Histoire de la Papauté, des origines au Concile de Trente
de Marcel Pacaut

critiqué par Saint Jean-Baptiste, le 9 juillet 2009
(Ottignies - 88 ans)


La note:  étoiles
Quand l'Histoire tient du miracle...
Écrire l'Histoire de la Papauté en 400 pages est une gageure et dans ce genre d'Histoire, il faut faire un choix ; on ne peut pas tout raconter.
L'auteur a choisi de passer rapidement sur les périodes où il se passe peu de chose et d'expliquer longuement les périodes de troubles ou de transition.
C'est ainsi que les cinq premiers siècles tiennent à peine en 20 pages.
Mais quand vient la première période de grands changements, avec le règne de Léon le Grand, quand le Pape se doit de sauver la civilisation face aux barbares, l'auteur s'attarde à longueur de pages sur l'Histoire des invasions. C'est alors difficile à suivre parce que l'auteur parle des barbares et de leurs rois comme si le lecteur les connaissait tous. Alors il faut, pour bien comprendre, aller voir dans d'autres livres de quoi on parle.

Et c'est ainsi pour toute l'Histoire de la Papauté.

Quand on explique comment les papes ont dû rechercher la protection des grands de ce monde il est beaucoup question des empereurs germanique, des princes italiens et des rois de France. L'auteur explique leur pouvoir, leur autorité, leur rivalité. Il parle de toutes sortes de guerres, d'alliances et de traités et on s'aperçoit que l'Histoire est bien compliquée et bien souvent trop mal connue.

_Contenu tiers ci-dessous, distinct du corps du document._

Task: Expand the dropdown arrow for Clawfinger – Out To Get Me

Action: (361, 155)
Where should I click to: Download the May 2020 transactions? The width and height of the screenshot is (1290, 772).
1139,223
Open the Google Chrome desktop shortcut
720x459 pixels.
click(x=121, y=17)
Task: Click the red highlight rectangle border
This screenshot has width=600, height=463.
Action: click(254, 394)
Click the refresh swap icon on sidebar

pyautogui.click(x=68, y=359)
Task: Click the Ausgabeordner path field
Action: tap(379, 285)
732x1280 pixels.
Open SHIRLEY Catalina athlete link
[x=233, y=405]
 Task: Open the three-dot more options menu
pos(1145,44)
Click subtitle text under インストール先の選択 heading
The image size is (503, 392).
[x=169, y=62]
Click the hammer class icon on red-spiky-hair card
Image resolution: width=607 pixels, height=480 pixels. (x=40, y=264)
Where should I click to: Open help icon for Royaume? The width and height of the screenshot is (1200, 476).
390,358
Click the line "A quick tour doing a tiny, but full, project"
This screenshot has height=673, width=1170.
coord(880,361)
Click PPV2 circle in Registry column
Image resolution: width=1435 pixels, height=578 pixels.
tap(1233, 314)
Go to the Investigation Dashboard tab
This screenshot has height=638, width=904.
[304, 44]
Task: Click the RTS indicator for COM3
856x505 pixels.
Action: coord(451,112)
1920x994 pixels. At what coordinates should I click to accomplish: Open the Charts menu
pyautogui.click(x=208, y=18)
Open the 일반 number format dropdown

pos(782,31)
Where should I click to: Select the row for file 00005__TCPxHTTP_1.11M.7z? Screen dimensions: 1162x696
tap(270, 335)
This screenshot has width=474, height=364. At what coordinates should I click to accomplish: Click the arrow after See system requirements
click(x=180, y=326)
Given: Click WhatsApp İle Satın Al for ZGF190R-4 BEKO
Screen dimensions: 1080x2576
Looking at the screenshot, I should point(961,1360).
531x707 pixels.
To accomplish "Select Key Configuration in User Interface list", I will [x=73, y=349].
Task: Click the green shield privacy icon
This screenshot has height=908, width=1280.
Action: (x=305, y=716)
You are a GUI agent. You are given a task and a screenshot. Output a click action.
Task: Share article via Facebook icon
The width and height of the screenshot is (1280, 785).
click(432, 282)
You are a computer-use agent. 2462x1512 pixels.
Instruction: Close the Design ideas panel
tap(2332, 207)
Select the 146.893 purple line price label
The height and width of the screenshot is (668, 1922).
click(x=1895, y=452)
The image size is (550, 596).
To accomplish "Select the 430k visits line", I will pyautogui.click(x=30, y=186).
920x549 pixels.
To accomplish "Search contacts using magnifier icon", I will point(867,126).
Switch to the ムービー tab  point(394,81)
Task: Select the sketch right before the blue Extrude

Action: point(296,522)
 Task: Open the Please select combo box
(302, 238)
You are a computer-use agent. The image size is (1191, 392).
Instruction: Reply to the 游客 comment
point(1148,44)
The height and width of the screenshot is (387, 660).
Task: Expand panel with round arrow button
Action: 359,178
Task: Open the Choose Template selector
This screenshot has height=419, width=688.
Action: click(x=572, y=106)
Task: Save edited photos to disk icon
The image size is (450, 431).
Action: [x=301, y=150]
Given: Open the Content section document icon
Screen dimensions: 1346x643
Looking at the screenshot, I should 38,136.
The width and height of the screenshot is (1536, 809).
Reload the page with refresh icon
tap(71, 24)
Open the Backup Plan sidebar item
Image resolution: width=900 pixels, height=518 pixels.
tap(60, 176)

Pour comprendre comment on en est arrivé à avoir jusqu'à trois papes en même temps, des papes en Avignon, d'autres à Rome, d'autres en fuite Dieu sait où, il faut vraiment s'informer de l'Histoire du siècle parce que l'auteur suppose que le lecteur sait tout.

Et il en va comme ça jusqu'à la fin : jusqu'à l'arrivée du protestantisme.
Parce que l'Histoire racontée dans ce livre s'arrête au concile de Trente (1545 – 1564.) au moment de Luther et Calvin.
(Ce qui m'a un peu déçu ; j'aurais préféré que ça s'arrête aujourd'hui.
J'aurais dû être plus attentif : c'était écrit en tout petit en dessous du grand titre : «De l'origine au concile de Trente. »)

C'est assurément un livre qui s'adresse à tous, il n'est pas compliqué, mais il demande du temps. Il est donc à recommander aux pensionnés qui, comme chacun sait, n'ont rien d'autre à faire qu'à consulter leurs vieux bouquins...(!)

Ça demande aussi, forcément, un certain goût pour l'Histoire. Mais c'est très intéressant : quoiqu'on en pense, il faut reconnaître que cette Histoire de «la plus vieille institution du monde» est extraordinaire. Les papes de la Renaissance étaient des princes flamboyants, des hommes de guerre, des débauchés. Et, à ce moment là, comme d'ailleurs à beaucoup d'autres moments, la survie de la papauté a été tellement providentielle, qu'il est légitime de penser que ça tient du miracle.

Alors on se souvient que Quelqu'un avait dit un jour, à propos de Pierre et de son Église, que «les portes de l'enfer ne prévaudront pas contre elle».

Cette Histoire de la papauté qui s'écrit depuis deux mille ans, qui s'écrit tous les jours et qui, on le sait, s'écrira jusqu'à la fin des temps, est l'une des Histoires des plus intéressantes qui soient.
Ce livre n'est peut-être pas la meilleure façon de la raconter : c'est un raccourci, une vue de son évolution générale. Mais il sera conservé précieusement parmi la documentation ; il sera source d'arguments, quand il s'agira de répondre aux attaques insensées des gens qui, trop souvent, parlent sans savoir.
Une référence inoxydable 10 étoiles

Etonnamment, Marcel Pacaut conserve toute sa pertinence en 2022, et le tour de force qu'il opère avec son Histoire de la Papauté est certainement admirable: quel soulagement d'y voir un tel sérieux, une telle exactitude, une telle conscience professionnelle, alors même que le style est parfaitement digeste et que cette Histoire, sans tomber dans les travers de la "vulgarisation", peut être lue par tous! Autres temps, autres moeurs. Non que les excellents historiens aient disparu, mais inversement: qui n'autorise-t-on pas à écrire sur n'importe quel sujet! La qualité de la production, qui était essentiellement sélective et élitiste (dans le sens de la compétence) du temps de Pacaut, est sans comparaison avec la production moyenne d'aujourd'hui: la conscience contre le jmenfoutisme, la compétence contre le dilettantisme, le durable contre le jetable... C'était mieux avant? Et comment!